Check each line of the listing below for the string "agent", then copy every line that has it.
───── STORED DATA
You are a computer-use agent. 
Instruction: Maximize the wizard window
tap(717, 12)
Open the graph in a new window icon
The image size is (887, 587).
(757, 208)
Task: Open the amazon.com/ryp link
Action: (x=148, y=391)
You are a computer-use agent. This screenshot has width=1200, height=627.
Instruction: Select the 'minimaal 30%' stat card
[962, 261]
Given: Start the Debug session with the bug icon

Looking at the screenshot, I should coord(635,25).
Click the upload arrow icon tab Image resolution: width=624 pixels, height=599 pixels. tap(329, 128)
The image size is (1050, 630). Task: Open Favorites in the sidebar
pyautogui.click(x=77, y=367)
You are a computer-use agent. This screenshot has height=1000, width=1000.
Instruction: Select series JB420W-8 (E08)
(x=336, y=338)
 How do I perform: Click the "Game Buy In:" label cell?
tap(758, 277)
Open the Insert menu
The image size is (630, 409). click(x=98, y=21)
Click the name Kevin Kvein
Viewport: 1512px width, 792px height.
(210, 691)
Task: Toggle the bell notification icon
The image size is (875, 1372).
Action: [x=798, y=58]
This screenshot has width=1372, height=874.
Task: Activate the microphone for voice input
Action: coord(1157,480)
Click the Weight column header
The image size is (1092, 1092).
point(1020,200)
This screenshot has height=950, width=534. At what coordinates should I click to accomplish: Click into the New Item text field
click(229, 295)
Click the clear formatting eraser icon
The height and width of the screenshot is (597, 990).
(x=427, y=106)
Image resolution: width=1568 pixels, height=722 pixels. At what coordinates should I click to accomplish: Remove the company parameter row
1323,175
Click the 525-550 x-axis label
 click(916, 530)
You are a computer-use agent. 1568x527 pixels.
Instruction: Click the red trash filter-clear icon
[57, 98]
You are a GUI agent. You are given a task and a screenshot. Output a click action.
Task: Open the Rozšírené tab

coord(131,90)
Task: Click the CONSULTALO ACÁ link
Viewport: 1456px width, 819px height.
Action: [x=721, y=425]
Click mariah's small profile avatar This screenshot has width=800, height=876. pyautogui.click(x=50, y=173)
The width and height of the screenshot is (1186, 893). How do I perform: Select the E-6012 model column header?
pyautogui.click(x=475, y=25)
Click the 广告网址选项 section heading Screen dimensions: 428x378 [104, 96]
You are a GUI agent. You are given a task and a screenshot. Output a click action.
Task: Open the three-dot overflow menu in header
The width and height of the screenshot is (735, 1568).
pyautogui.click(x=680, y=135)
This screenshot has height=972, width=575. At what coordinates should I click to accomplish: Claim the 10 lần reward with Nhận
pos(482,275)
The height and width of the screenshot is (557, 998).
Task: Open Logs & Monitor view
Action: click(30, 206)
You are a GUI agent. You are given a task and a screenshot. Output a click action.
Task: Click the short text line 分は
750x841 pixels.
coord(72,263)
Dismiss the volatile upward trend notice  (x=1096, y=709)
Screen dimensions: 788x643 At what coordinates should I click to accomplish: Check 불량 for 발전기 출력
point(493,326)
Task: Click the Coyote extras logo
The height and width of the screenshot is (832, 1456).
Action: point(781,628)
──────────
TASK OUTPUT>
You are a computer-use agent. 
You are a computer-use agent. This screenshot has width=1200, height=627.
You are a computer-use agent. This screenshot has height=1000, width=1000.
You are a computer-use agent. 1568x527 pixels.
You are a GUI agent. You are given a task and a screenshot. Output a click action.
You are a GUI agent. You are given a task and a screenshot. Output a click action.
You are a GUI agent. You are given a task and a screenshot. Output a click action.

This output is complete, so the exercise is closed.